Not sure if the reasoning holds: for each of the P processors, there are O(P) invalidations (for invalidating copies of cache lines in other processors' caches); there are in total P processors; imagine each processor holds the lock in turn, one round for everyone holding the lock once costs O(P*P) = O(P^2). If not all processors are using the lock (they only have a copy in their cache), then interconnect traffic can be less than O(p^2). Anyways, O(p^2) is an upper bound.
P^2 is an upper bound. What may occur is that when processor 1 releases the lock (which will invalidate the line in all other processors -- O(P) interconnect traffic), every other processor is notified and attempts to obtain the lock with a test-and-set. So these P-1 test-and-sets (all treated as cache writes regardless of whether successful) will each cause all processors to invalidate, leading to P invalidations across the board --> O(P^2) interconnect traffic.
(The problem is that all the processors try to obtain the lock at once. If there were, say, a queueing system for obtaining the lock, then there wouldn't be so many invalidations. See the "ticket lock" a few slides later.)
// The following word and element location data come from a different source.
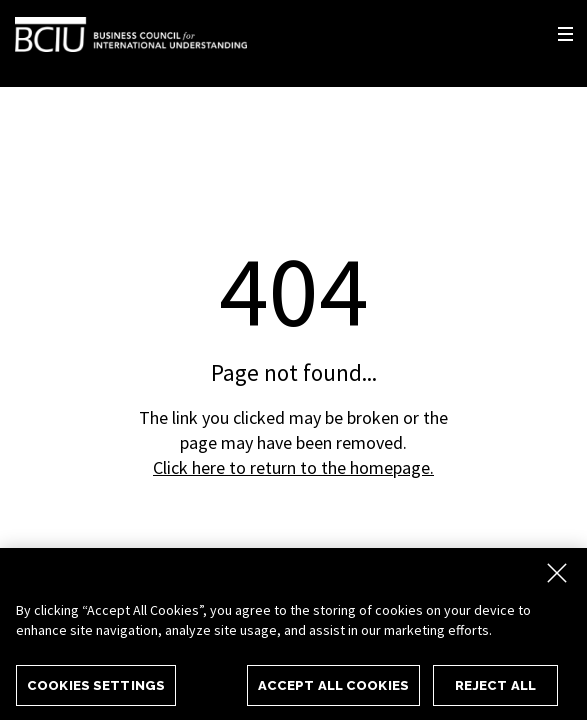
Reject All (495, 689)
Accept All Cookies (333, 689)
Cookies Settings (96, 689)
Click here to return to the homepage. (293, 467)
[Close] (557, 577)
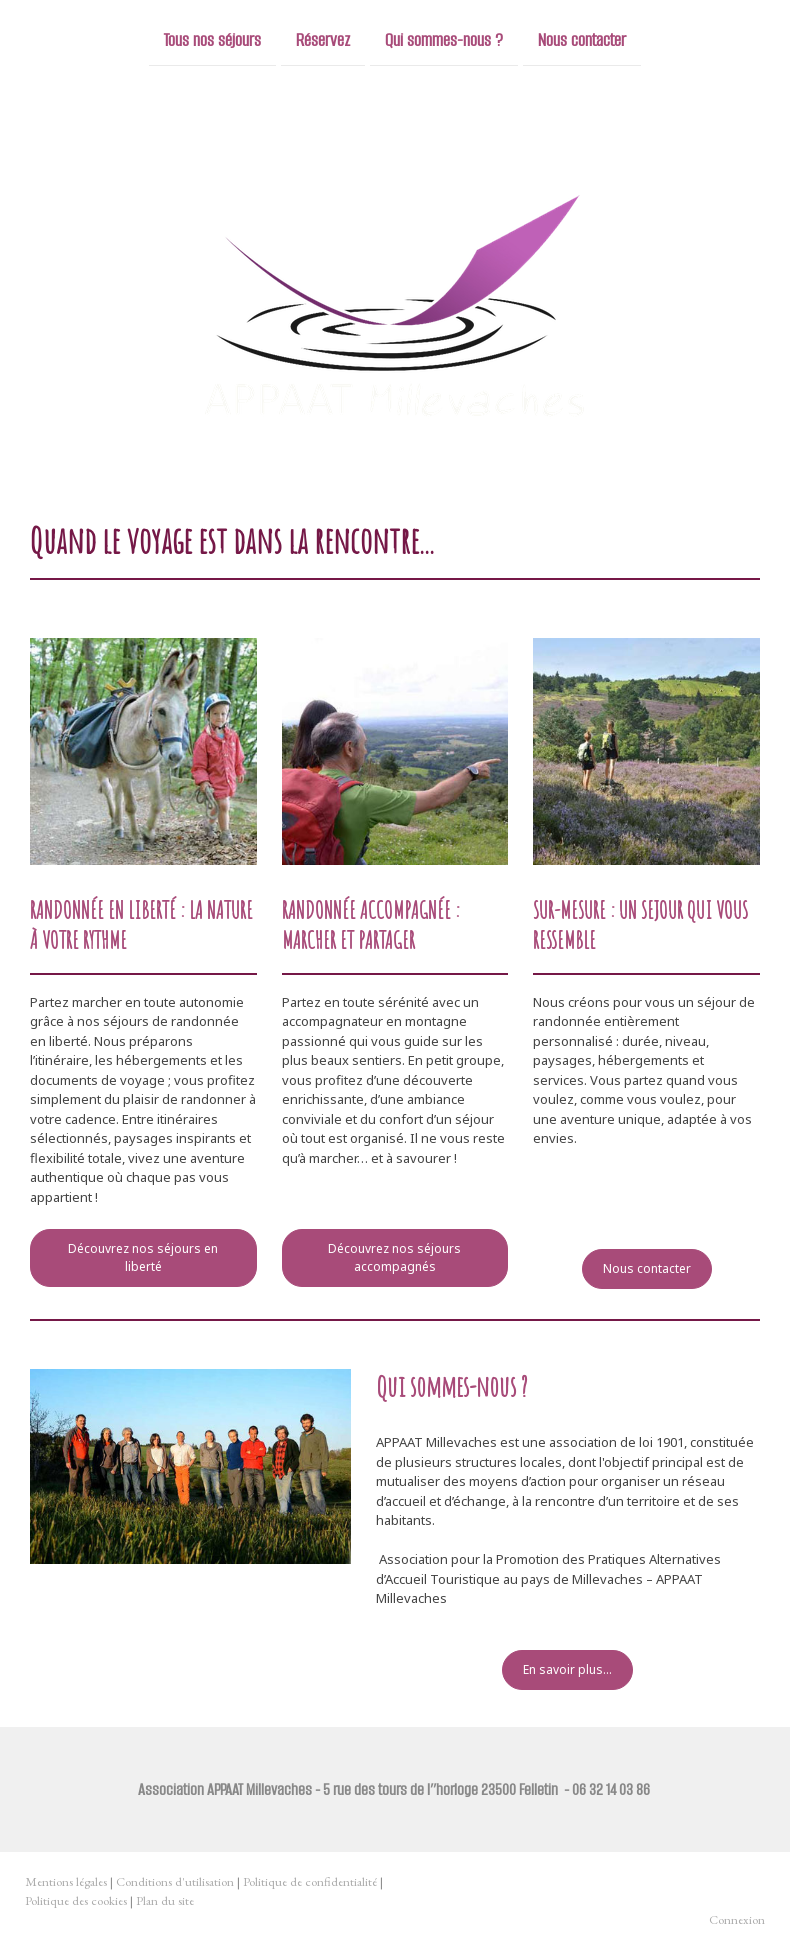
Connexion (737, 1919)
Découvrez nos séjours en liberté (143, 1257)
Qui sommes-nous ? (444, 39)
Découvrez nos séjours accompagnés (394, 1257)
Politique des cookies (76, 1900)
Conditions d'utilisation (175, 1881)
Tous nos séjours (212, 39)
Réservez (323, 39)
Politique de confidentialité (310, 1881)
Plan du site (165, 1900)
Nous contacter (582, 39)
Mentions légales (66, 1881)
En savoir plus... (567, 1669)
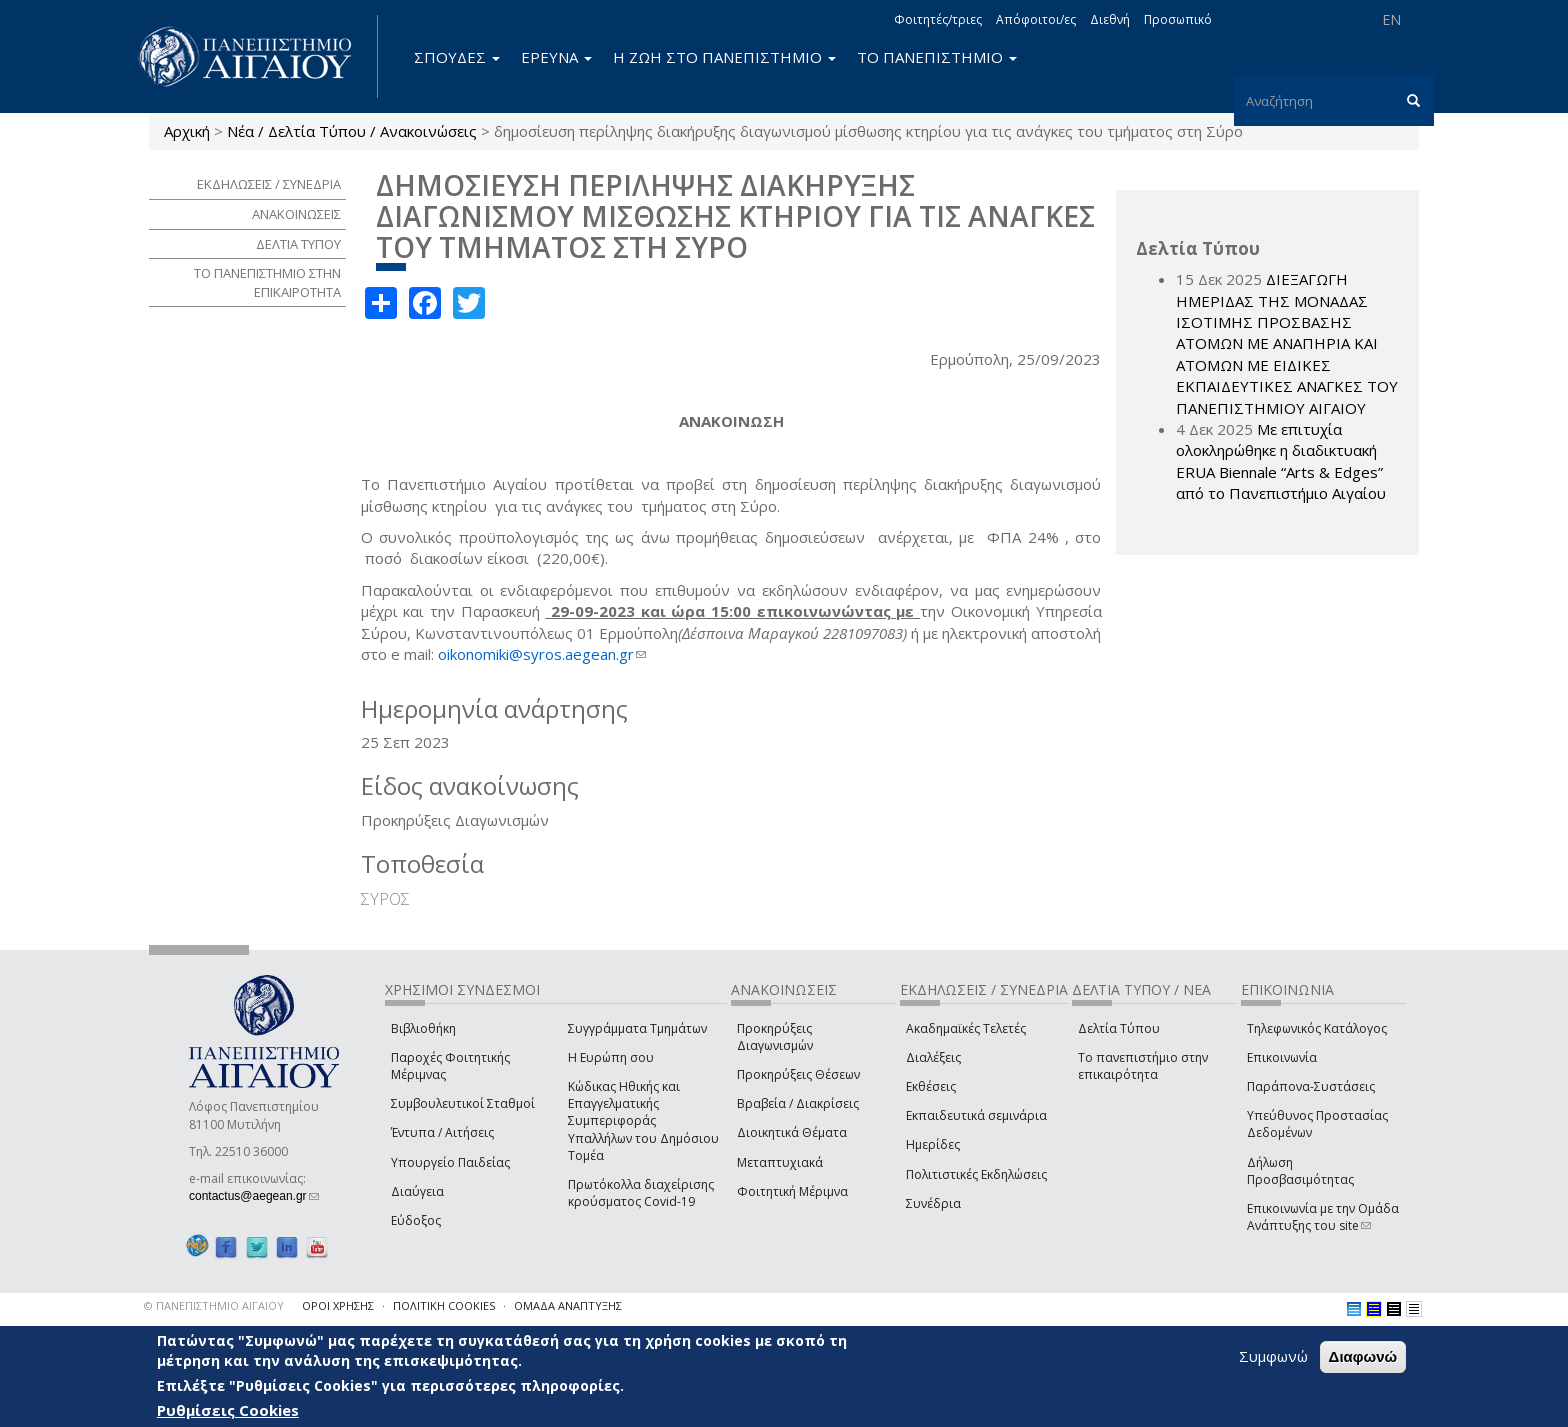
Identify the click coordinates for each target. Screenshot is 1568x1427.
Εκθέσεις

EDIT: oops, mistakes in my terminology
I'm not sure the purpose of underlining uncontended in this slide. What's the difference when the situation is contended?
@ZhuansunXt, if uncontended, "test" before test-and-set is wasteful, since there is only one cache invalidation anyway. However, if the situation is contended, "test" is helpful as it won't require exclusive access to the cache line and thus reduce the invalidation traffic overhead due to multiple t-s attempts.
Even though there's higher latency with the extra test, I wonder whether the extra latency is even measurable. It seems like the bigger latency issue would be the brach misprediction that would occur when the lock is finally released, but we have that same problem with the original test-and-set lock anyway, and is probably dwarfed significantly by the cost of memory coherence/interconnect traffic anyway.